Pay Grade

Grading Canada’s Economic Recovery: The big picture,
Centre for Policy Alternatives, 2013

As teachers we are always interested in report cards :)

As literacy workers who are being held accountable for employment outcomes, this F for Precarious Employment especially worrying.
“Good jobs” are generally permanent, long-term positions; while temporary and short-term employment is generally considered to be precarious. This type of employment includes short-term contracts, ‘temp work’ and freelancing.

As of 2011, the most recent data available, 13.7% of Canadian workers occupied positions that were not permanent.
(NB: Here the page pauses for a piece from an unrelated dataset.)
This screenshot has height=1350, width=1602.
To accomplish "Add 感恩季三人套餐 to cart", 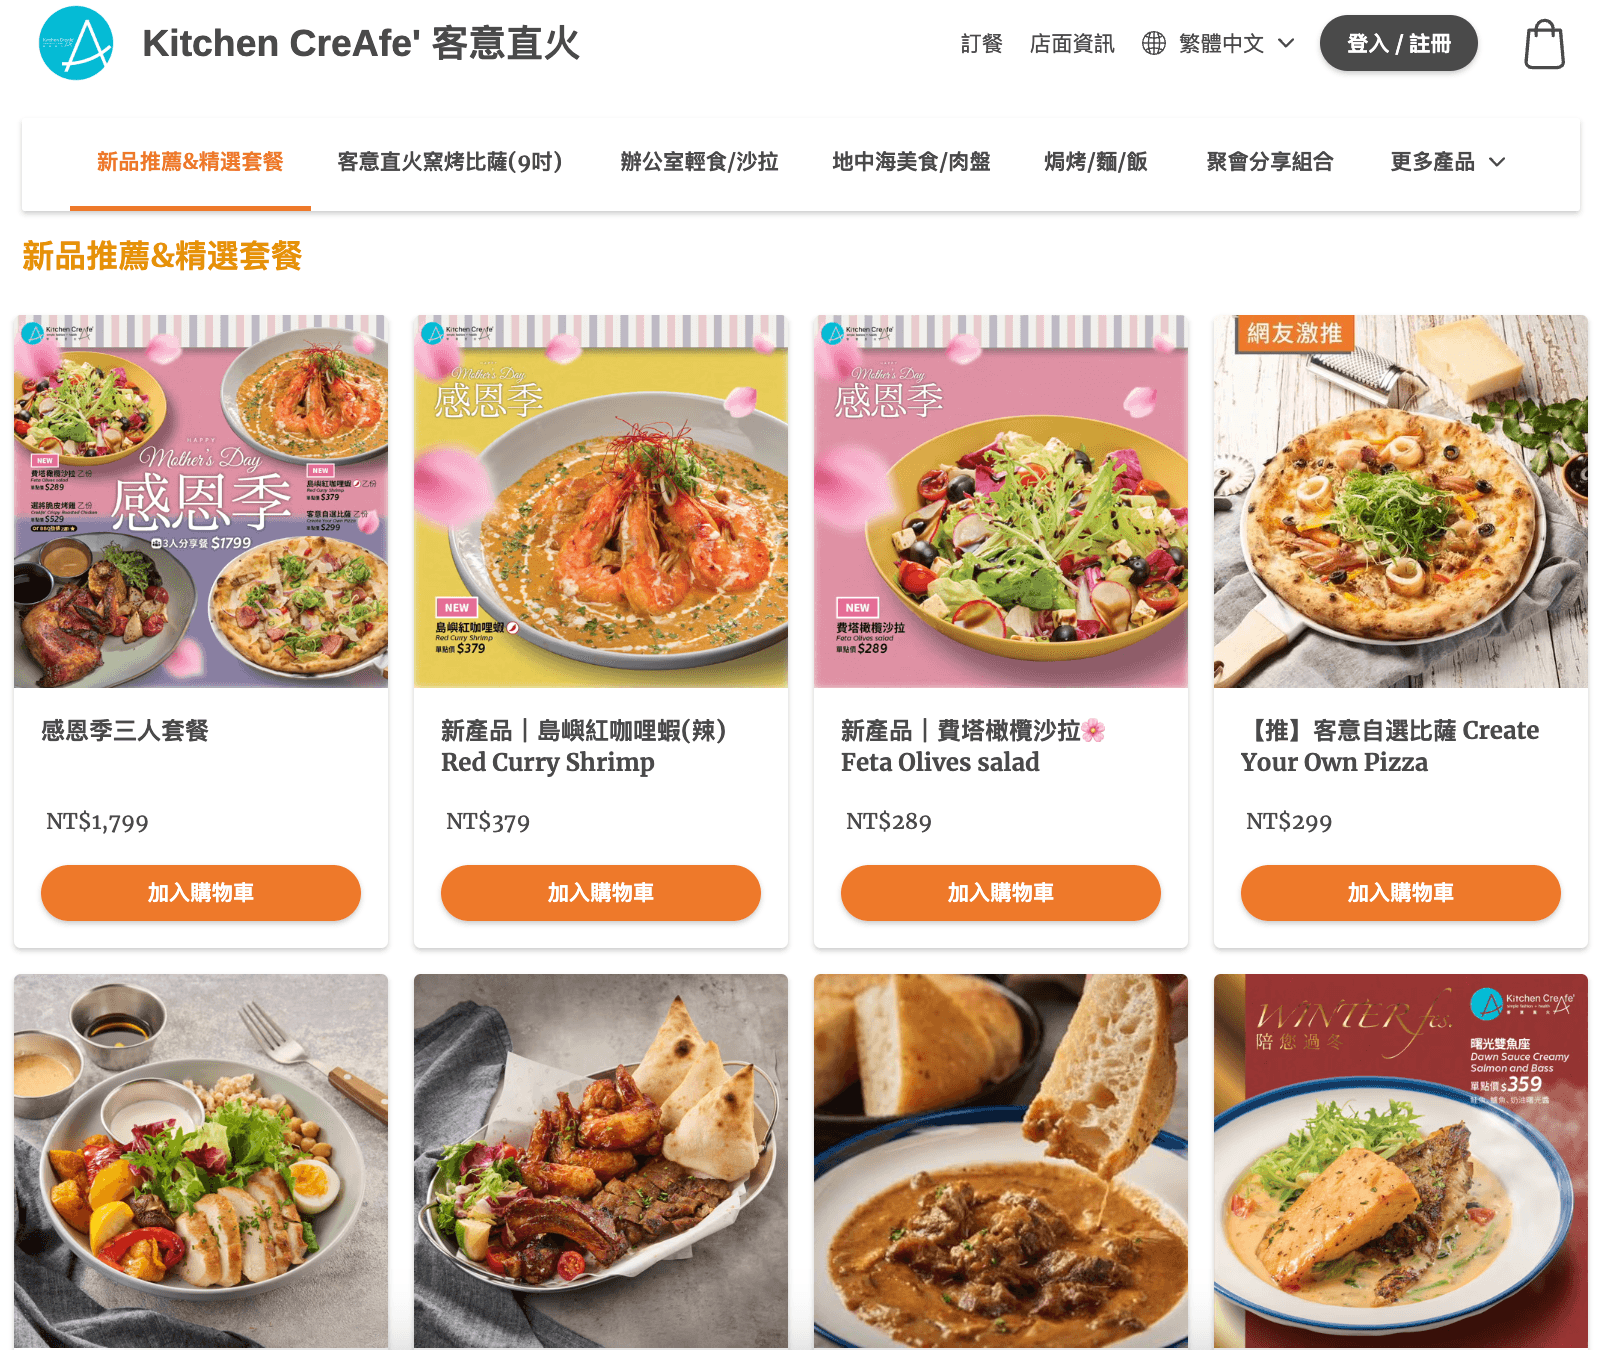I will (x=201, y=893).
Canada ranks 17th of the OECD of 28 countries with comparable data in terms of the current proportion of the workforce that involuntarily work a part-time position. ...

Since pre-recession levels, the proportion of Canadian workers in temporary positions increased by 0.7 percentage points of total employment – a proportional increase of 5.3%. While this figure may sound small, it means there are about 105,000 more workers in temporary positions today than before the recession.
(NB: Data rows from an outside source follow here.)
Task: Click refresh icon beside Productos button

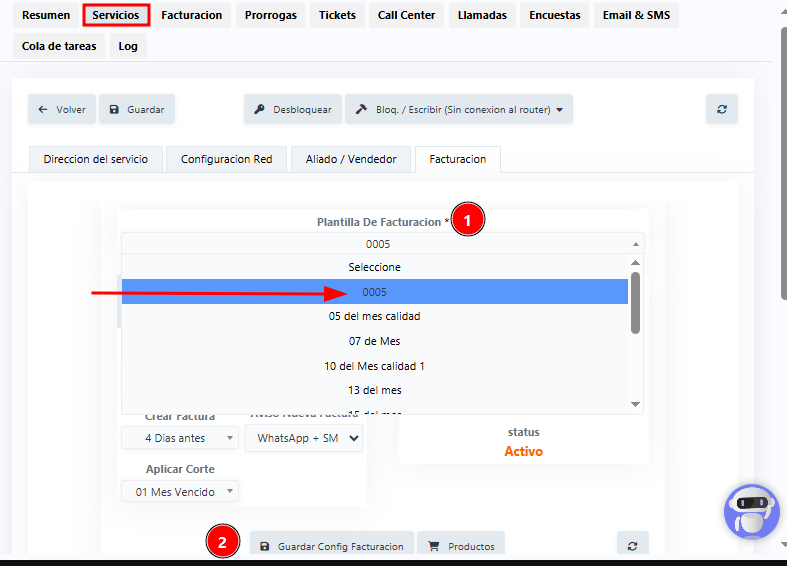Action: [x=632, y=546]
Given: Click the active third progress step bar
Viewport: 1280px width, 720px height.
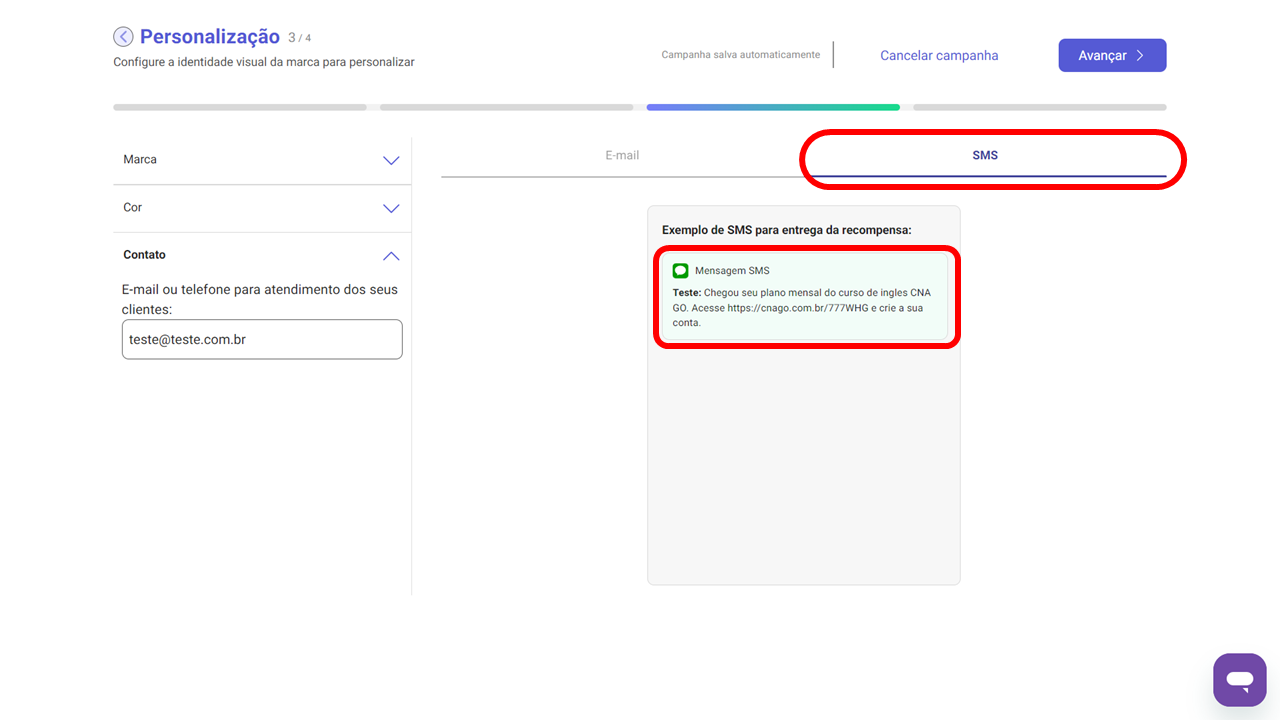Looking at the screenshot, I should pos(773,107).
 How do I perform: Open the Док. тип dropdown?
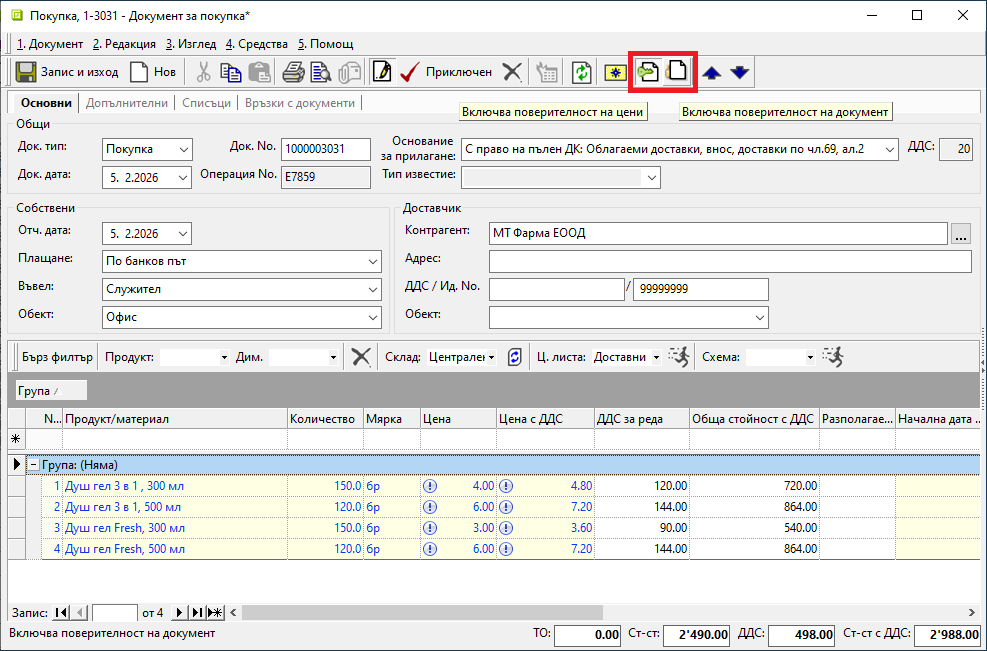[x=182, y=149]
Around here, adult education policy makers start with the assumption that the people who come to literacy programs are unemployed and underemployed and that a gain in literacy skills can change that for program participants - if not for the people that work there*.
Those that see adult learning as part of a response to the danger of further polarization in society argue that lifelong learning gives citizens the chance to acquire adequate skills to prevent low-paid jobs from becoming life cycle traps. “A Pareto optimal welfare state [through reallocation, improvements can be made to at least one participant's well-being without reducing any other participant's well-being] of the future might very well be one that shifts the accent of social citizenship from its present preoccupation with income maintenance towards a menu of rights to lifelong learning and qualification” (Epsing-Andersen, 1996, p. 260).

From this perspective it is worth noting that recent research suggests that a more equitable investment in skills enhances overall labour force productivity (Coulombe, Tremblay, & Marchand, 2004; Statistics Canada, 2004). Consequently, addressing unequal opportunities to adult learning is as much an economic as a social issue.

Literacy workers do their best to provide "menu of rights to lifelong learning and qualification" but have known for a long time that
Teaching people to read and write won’t create jobs that don’t exist, make it easier to get by on the minimum wage, or get rid of discrimination. (National Anti-Poverty Organization: Illiteracy and Poverty, 1992)
quoted in Literacy, Welfare and Work Longitudinal Research Project, Janet Smith, 1999

Literacy workers and learners are doing their part. This report card shows that policy makers need to do theirs if literacy programs are to "prevent low-paid jobs from becoming life cycle traps."

*Literacy workers are often "laid off" for several weeks every year and can easily be permanently laid off when funding cuts occur or class sizes diminish.

1 comment:

Tannis Atkinson said...

Thanks for bringing this all together in one place!